Artist, naturalist, evolutionist and travel writer James Prosek to speak at New Paltz

NEW PALTZ – On Monday, April 25, the English Department and Evolutionary Studies Program at SUNY New Paltz will welcome artist and author James Prosek. He will deliver a free public lecture entitled “Eels and Naming Nature,” an event that will serve as the capstone event in this year’s Evolutionary Studies (EvoS) Seminar Series.

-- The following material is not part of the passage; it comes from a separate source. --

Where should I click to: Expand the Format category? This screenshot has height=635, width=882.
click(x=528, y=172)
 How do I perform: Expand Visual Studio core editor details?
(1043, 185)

Often using evolution as a foundational framework for his thinking (much the way Darwin did in his naturalistic writing and illustrating), Prosek is the author of the recent Eels: An Exploration, From New Zealand to the Sargasso, of the World’s Most Amazing and Mysterious Fish, published by HarperCollins. An accomplished visual artist, travel writer, nature writer, creative non-fiction writer, and musician, he published his first book, Trout: An Illustrated History, featuring seventy of his watercolor paintings of the trout of North America, when he was still a junior in college. His Bird, Butterfly, Eel, Fly-Fishing the 41st From Connecticut to Mongolia and Home Again: A Fisherman’s Odyssey, the young adult book The Day My Mother Left, and other works followed. Prosek has written for the New York Times and National Geographic, and in 2003 won a Peabody Award for his documentary about traveling through England in the footsteps of Izaak Walton, the seventeenth-century author of The Compleat Angler, to this day a virtual bible for fishing enthusiasts. He is also a curatorial affiliate of the Peabody Museum of Natural History at Yale and a member of the board of the Yale Institute for Biospheric Studies.

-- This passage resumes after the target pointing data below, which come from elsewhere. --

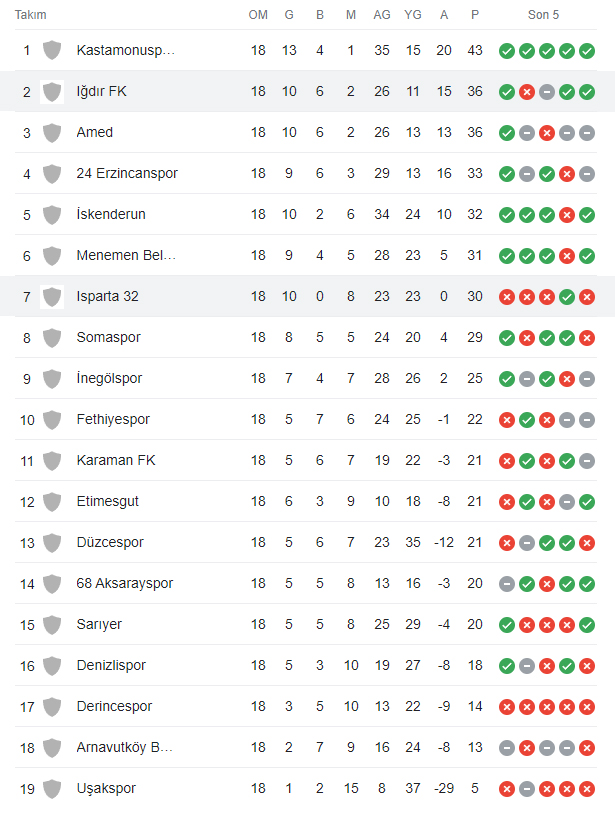Open the Denizlispor team link
This screenshot has width=615, height=821.
click(x=111, y=665)
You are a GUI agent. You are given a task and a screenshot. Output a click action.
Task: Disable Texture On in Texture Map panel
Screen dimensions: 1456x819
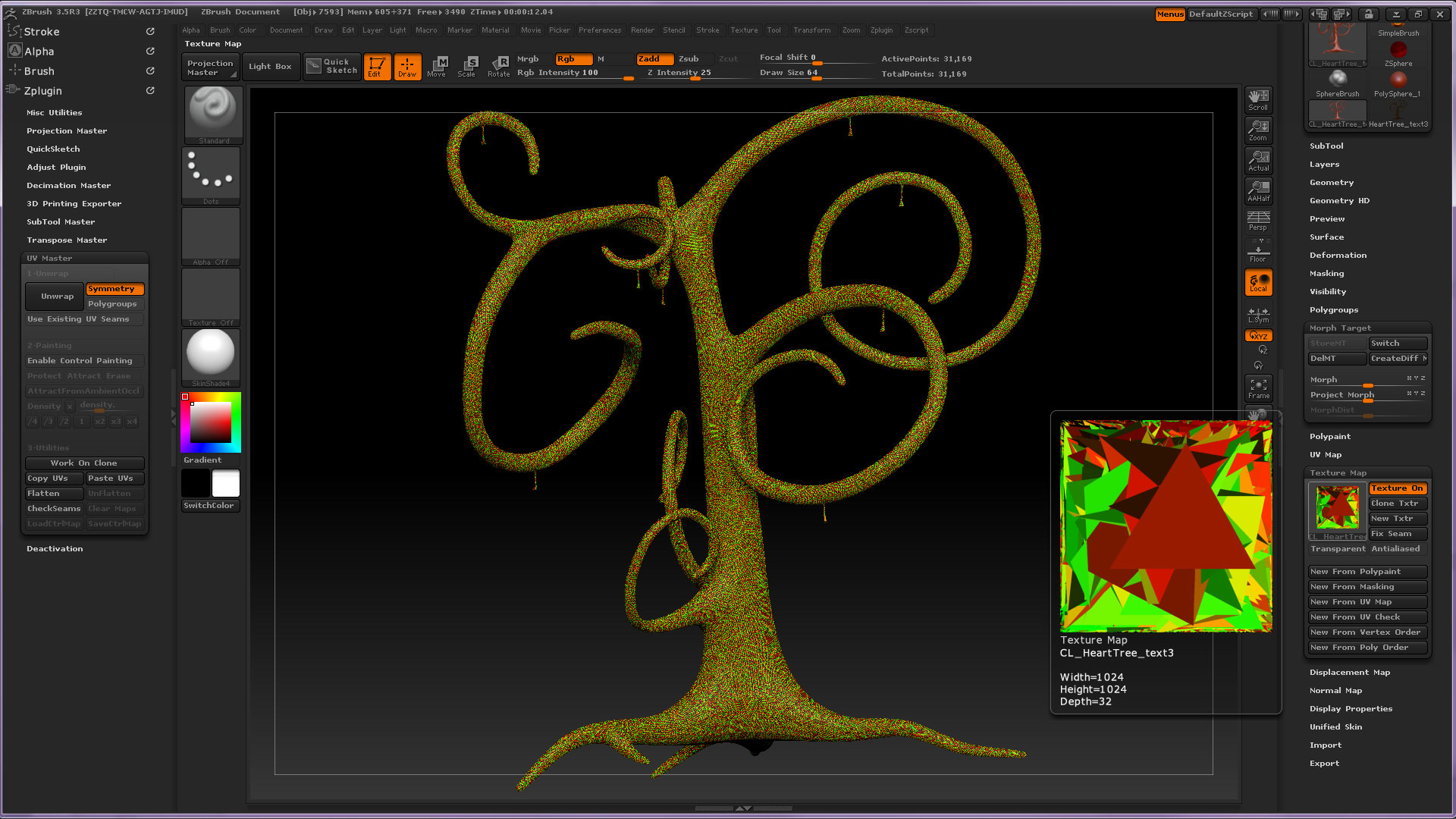[x=1397, y=488]
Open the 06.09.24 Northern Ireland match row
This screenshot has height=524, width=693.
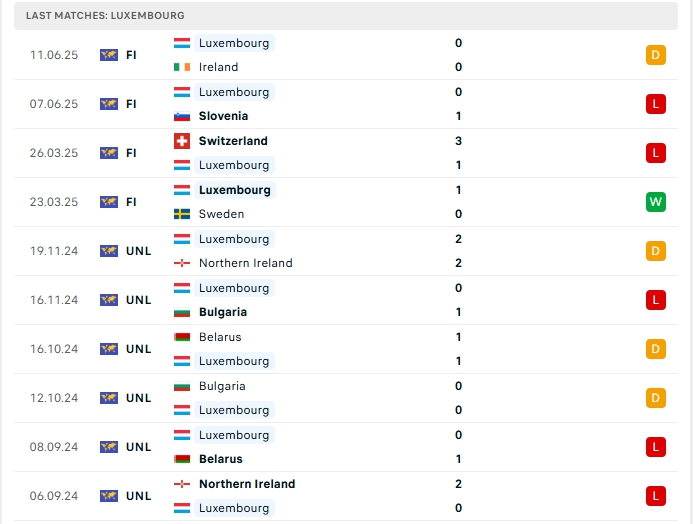[x=346, y=496]
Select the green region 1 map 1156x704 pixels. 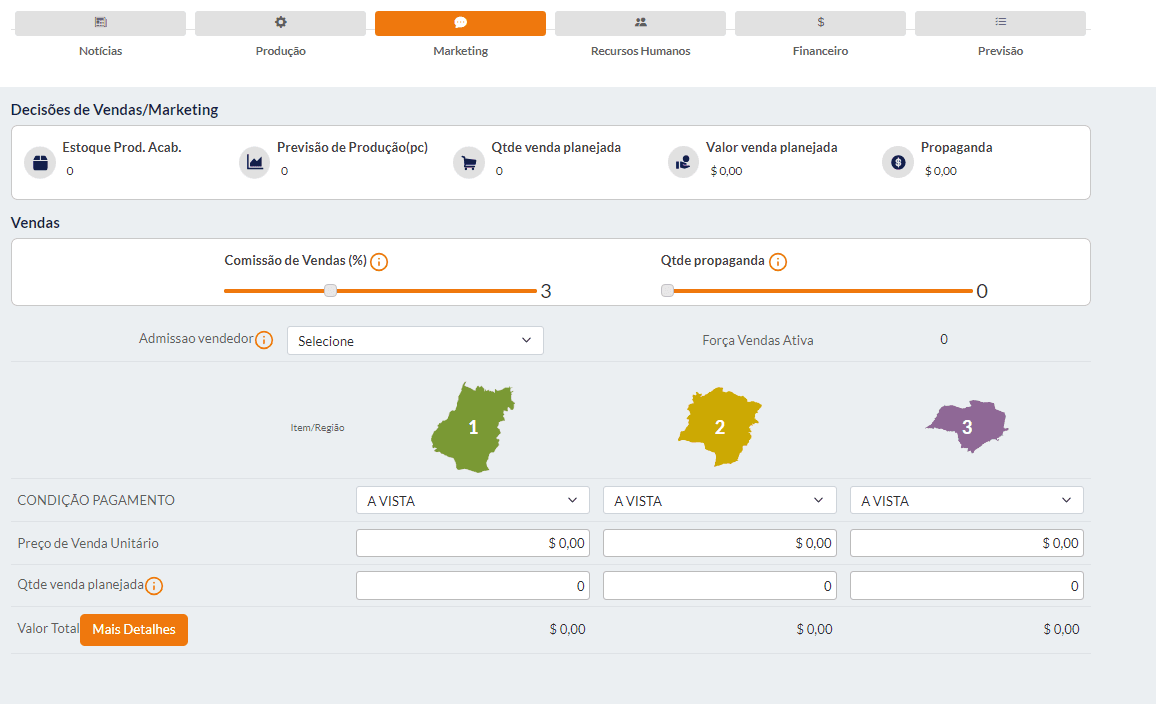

His paintings have been shown in galleries and museums throughout the United States and abroad, including a current show at the Whitney Humanities Center at Yale University and upcoming exhibits in Monaco and Philadelphia. Further information is available at his website, www.jamesprosek.com. Prosek’s lecture is free and open to the public. It will be held 5:30-6:30 p.m. in Lecture Center 102. Off-campus visitors are reminded to purchase one-time parking passes at the park-and-pay machines located at Hawk Drive at the West entrance, Lot 28 across from the Hopfer Admissions & Alumni Center, and Lot 5 adjacent to Parker Theater. Contact Dan Glass in advance for prepaid parking passes or with questions (glassyd@gmail.com).

This event is primarily co-sponsored by the English Department (www.newpaltz.edu/english) and the Evolutionary Studies Program (www.newpaltz.edu/EvoS) – along with signifant support from CAS, EvoS Club, EvoS Program, Evolutionary Psychology Lab, LAS, SSE, Major Connections, and SA.